In Canada, the Minister of Health returns home and makes amends with his wife. In South Park, Kyle is happy to see that the effects of Ike's early puberty have faded and that he has returned to normal. However, as the two watch television, Ike still remarks that Dora the Explorer "has that hot Puerto Rican strange."

==Production==
Series co-creators Trey Parker and Matt Stone called this episode one of their favorites from season seventeen, mainly because it contains a large amount of the Canadian humor that has been featured prominently throughout South Parks history, an example of which is the character "Fancy Fwend", so called in the script but only identified as the Canadian health minister's friend in the episode itself. Parker and Stone had such affection for the character that they tried to feature him in subsequent episodes and considered making an entire episode devoted to the character.

Parker and Stone reveal on the DVD commentary for this episode that Intellilink was originally only directly spoofing Crestron, a real product, identical to Intellilink, that Parker and Stone had experienced problems with in the past. They were glad that they could spoof Obamacare as well because they thought not a lot of people would know what Crestron actually was, calling it a "rich people problem".
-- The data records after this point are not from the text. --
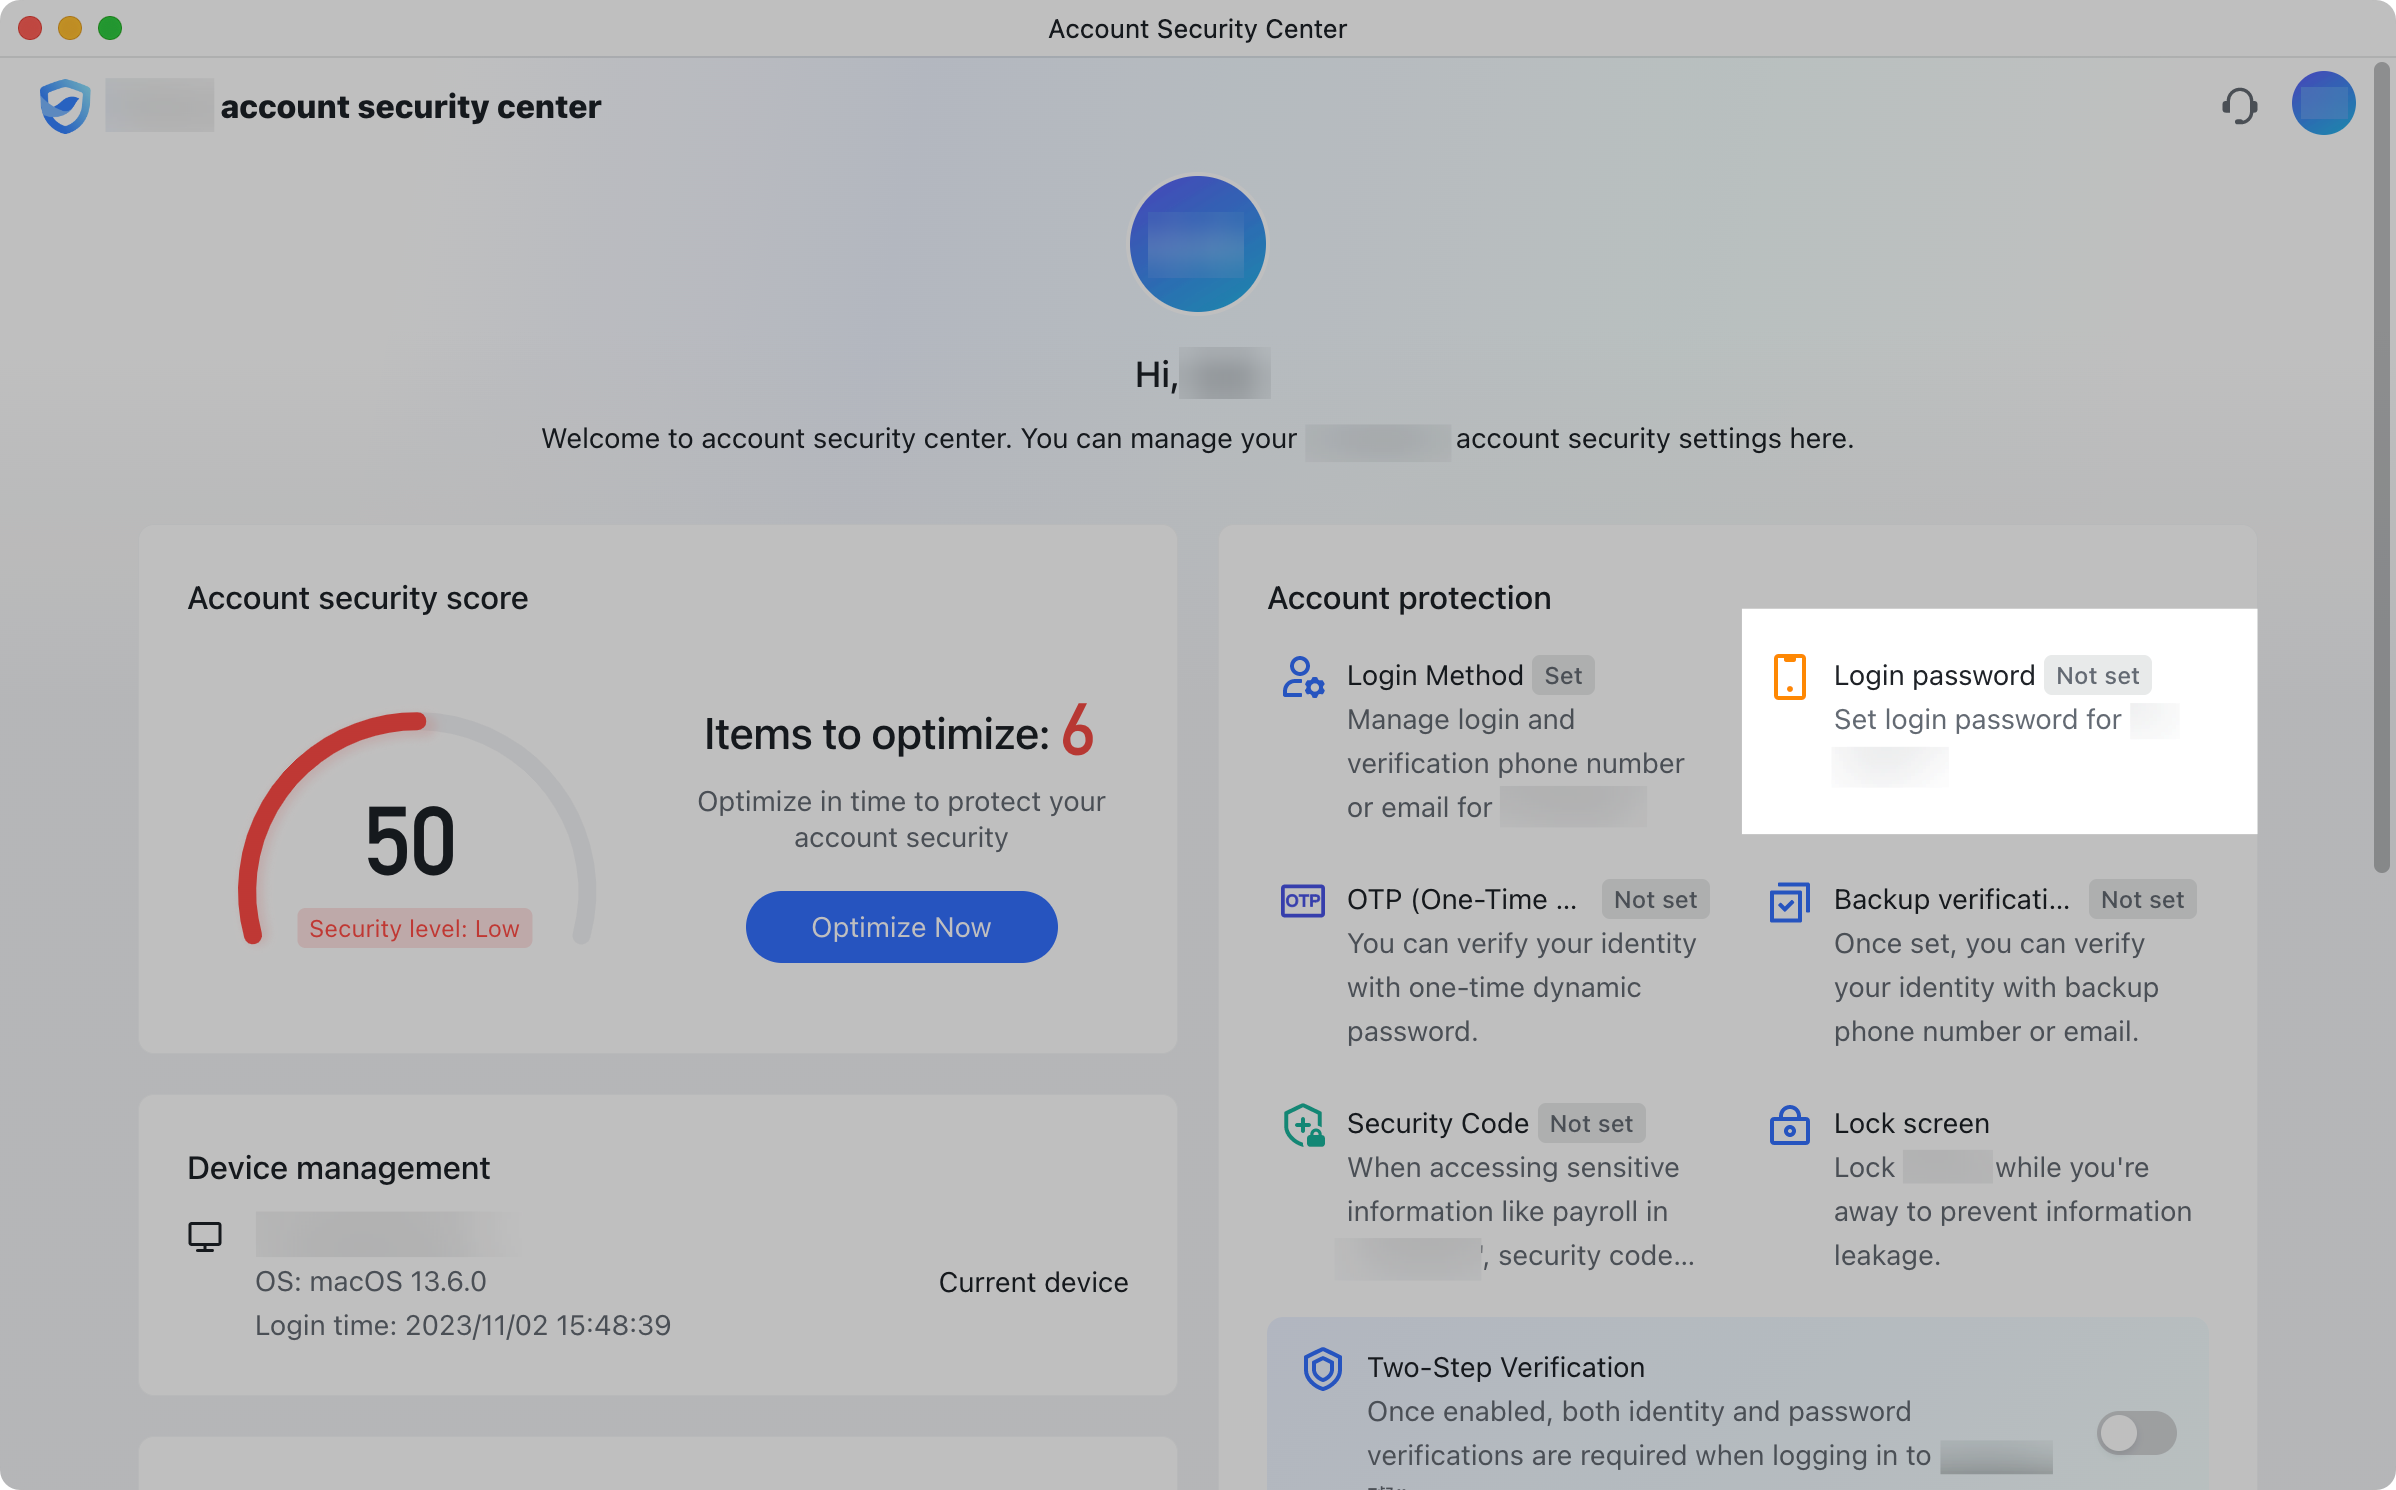The width and height of the screenshot is (2396, 1490).
Task: Open the headset support icon
Action: (2240, 105)
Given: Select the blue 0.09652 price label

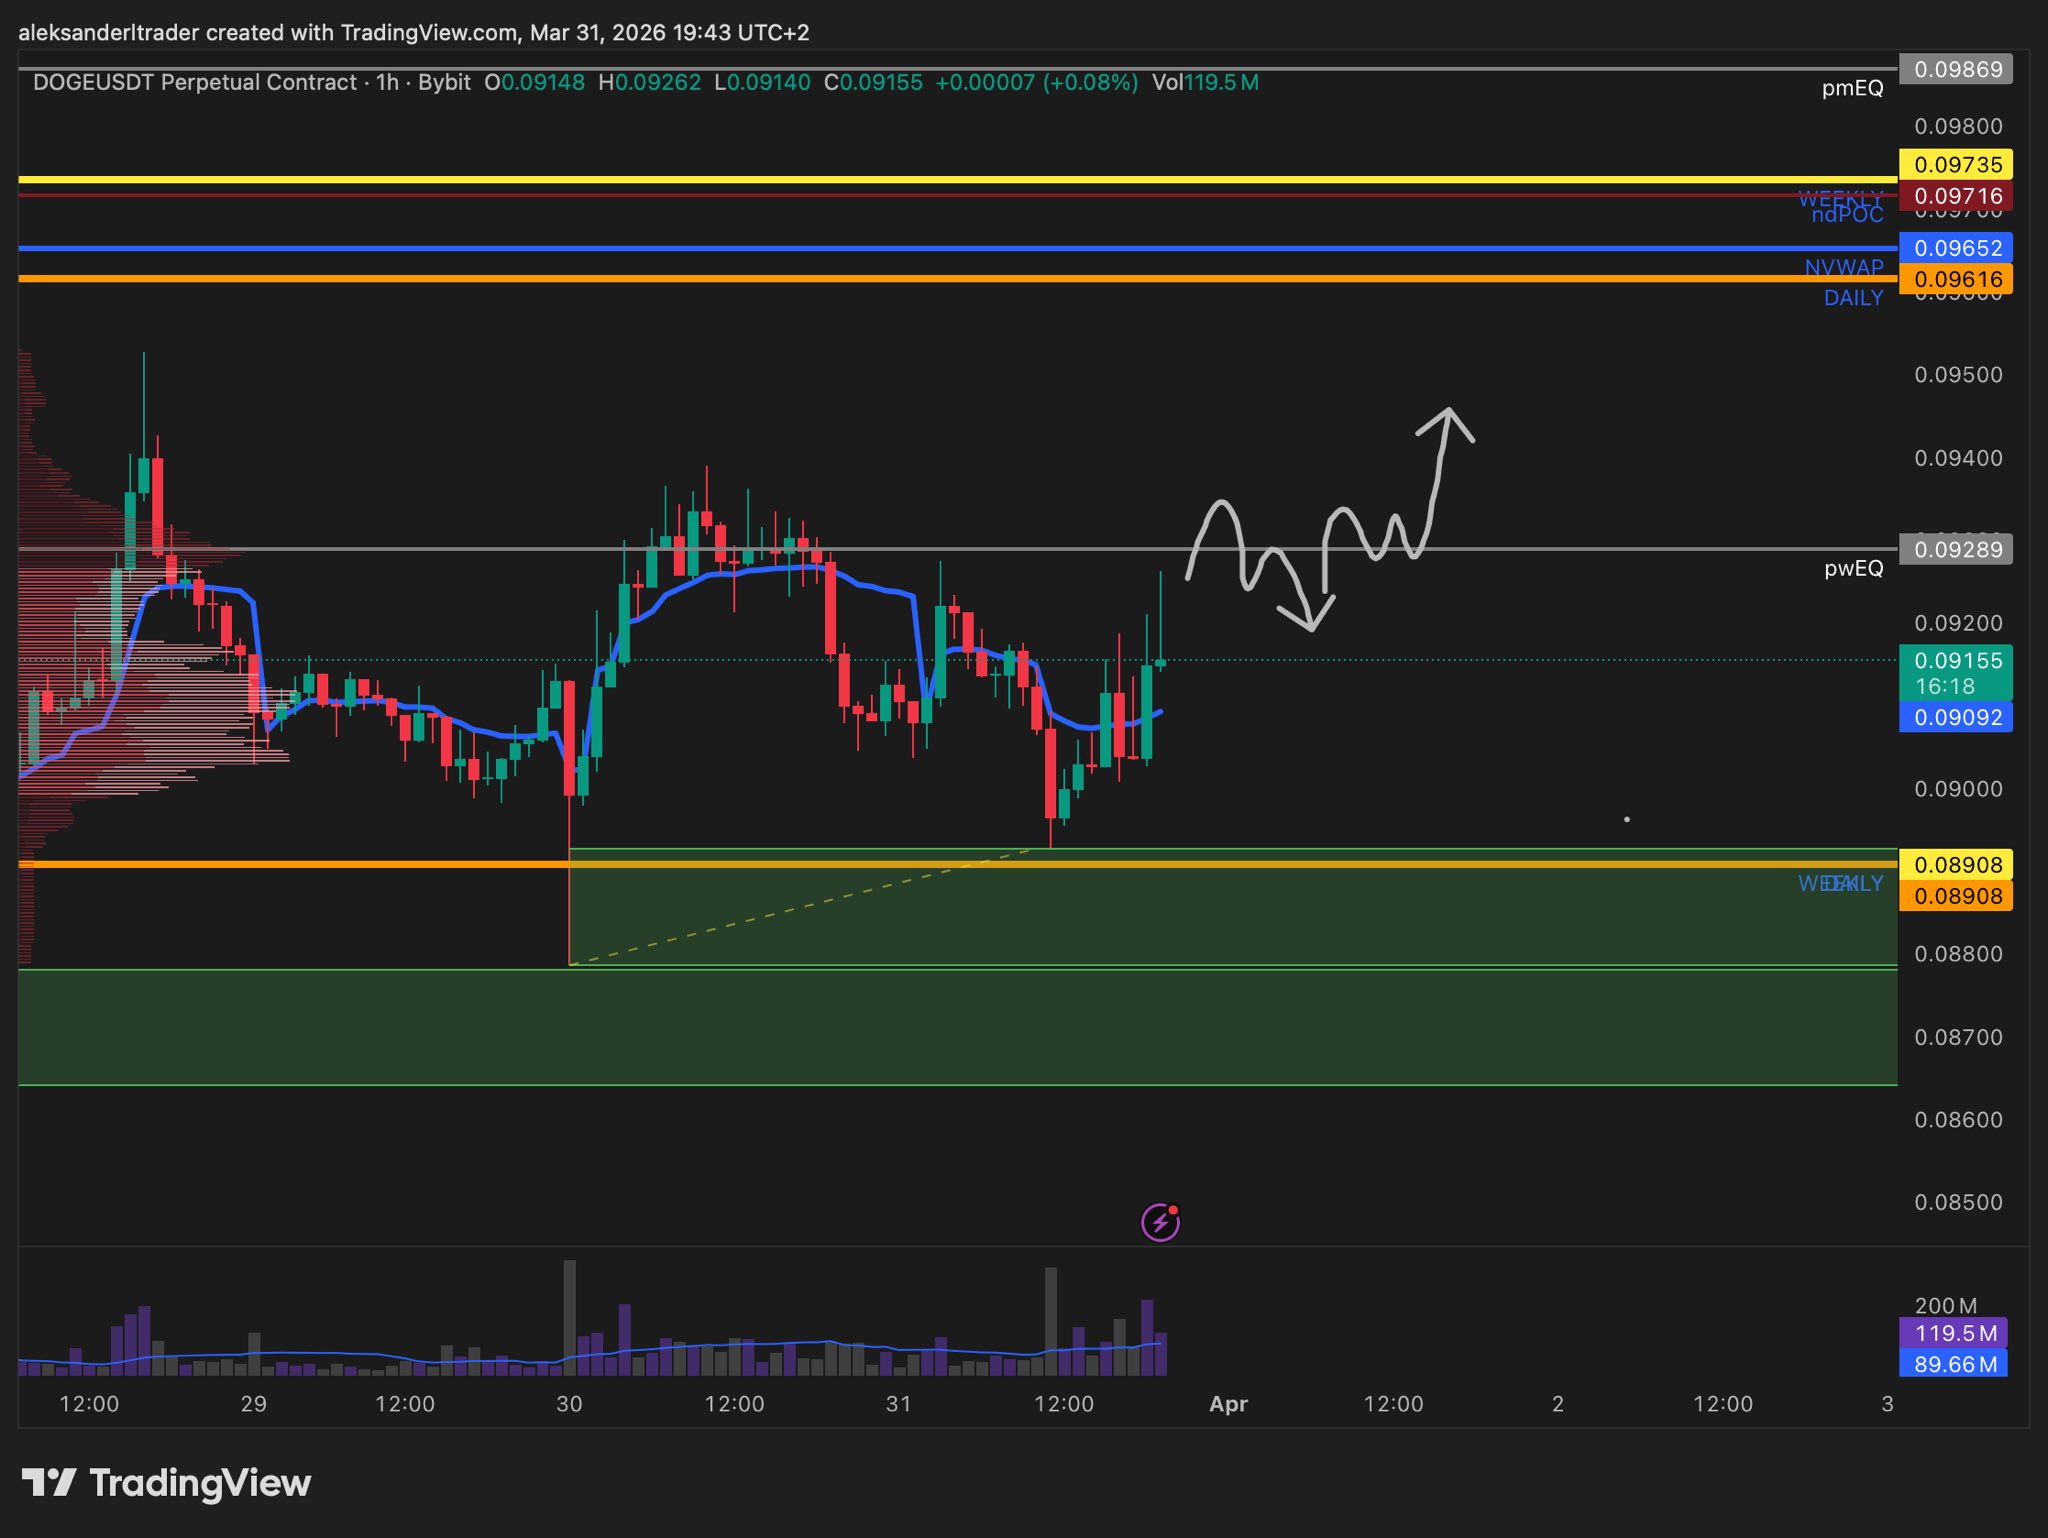Looking at the screenshot, I should pyautogui.click(x=1955, y=248).
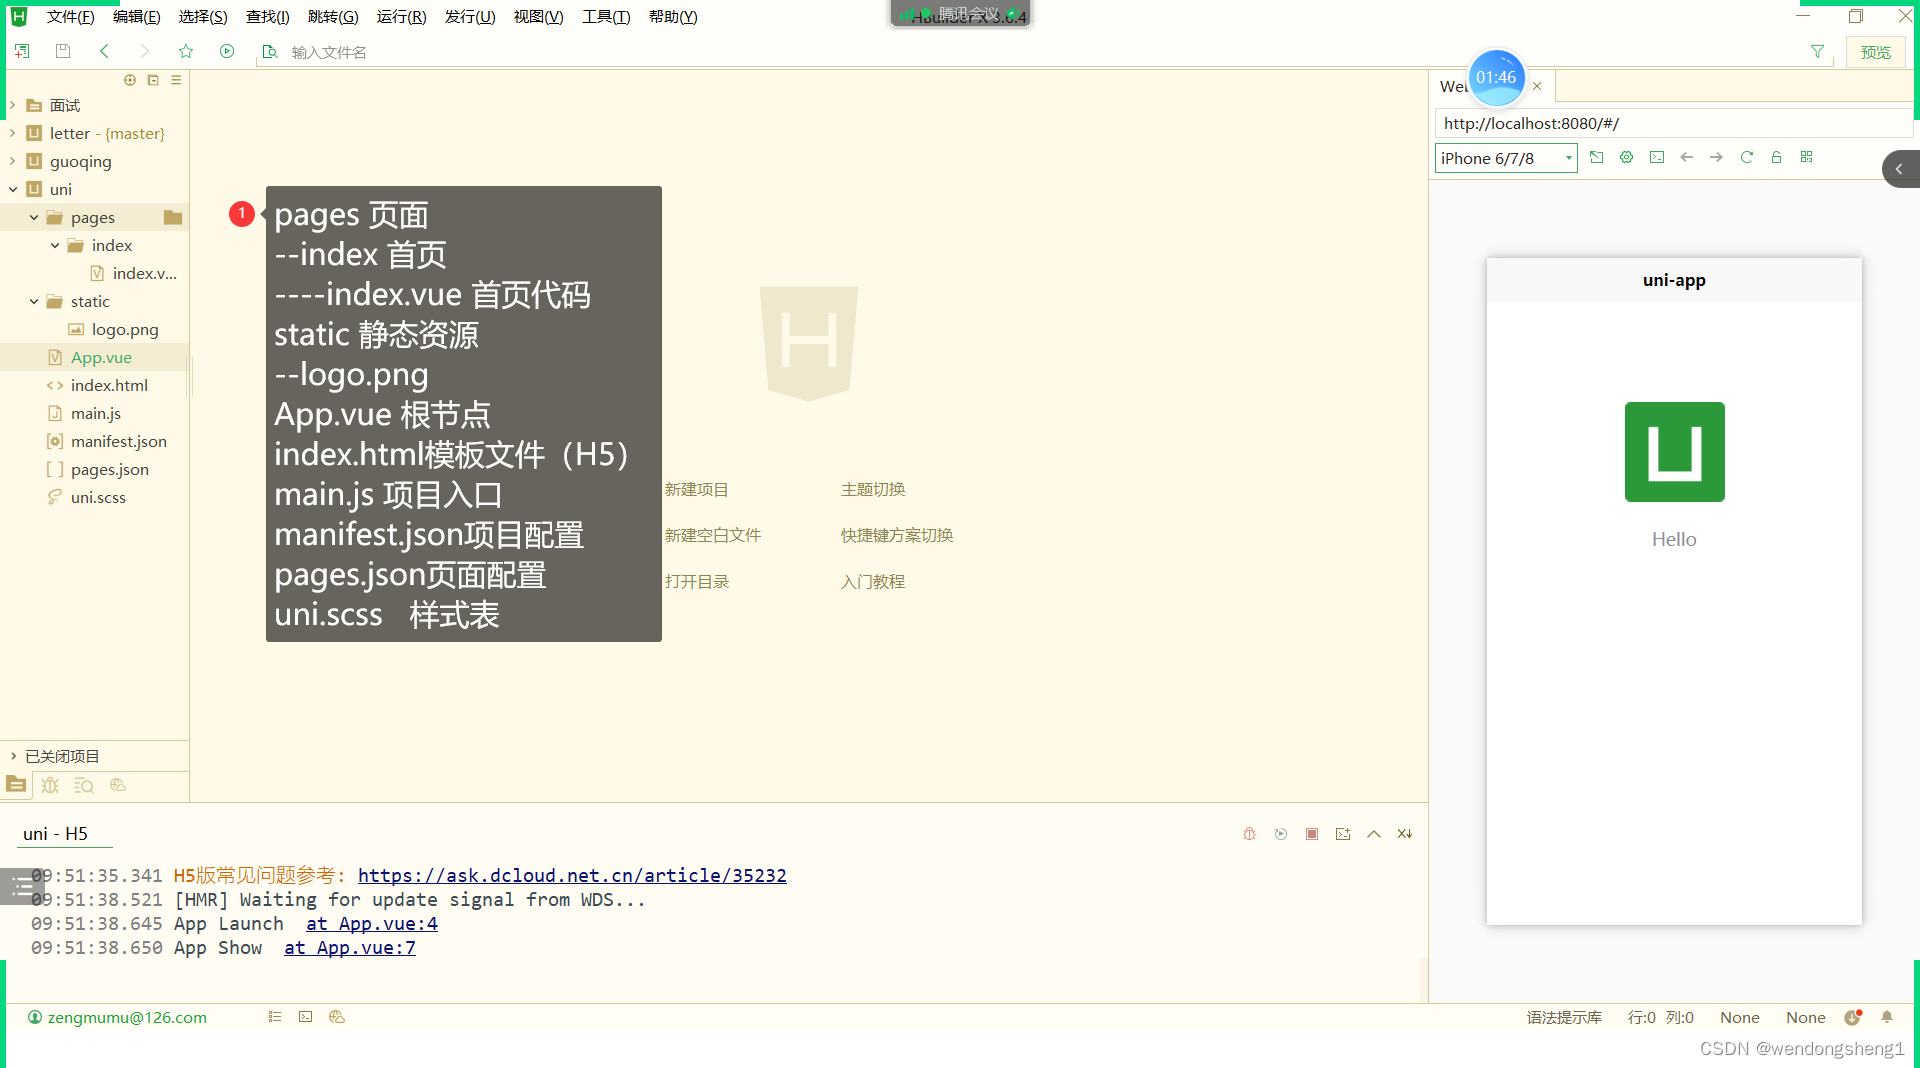Open the preview settings gear icon

point(1626,157)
Much time was spent during the production cycle by Stone and Bill Hader educating Parker about Yo Gabba Gabba! because Parker had little knowledge on the subject.

==Reception==
Max Nicholson of IGN saw the episode as part of a pattern of recent South Park episodes that start off with a strong concept, but which do not yield successful results throughout the rest of the episode, referencing the Ike puberty and Canadian Board of Health storylines specifically. While Nicholson thought that some of the gags were funny, he thought that overall, there were fewer of them. Nicholson thought the use of Yo Gabba Gabba! to comment on Miley Cyrus' "Wrecking Ball" video and her performance at the 2013 MTV Video Music Awards served little purpose in the episode, and that the commentary on Obamacare at the end of the episode felt like an afterthought.

The A.V. Clubs Marcus Gilmer awarded the episode a grade of B−, summarizing his review with: "Despite some good laughs, it wastes a great premise by trying to do too much. Sometimes, it's okay to just slim it down and let the jokes fly. Sometimes, it's okay to leave the real world out of it; the show has always done just fine staying within its own universe."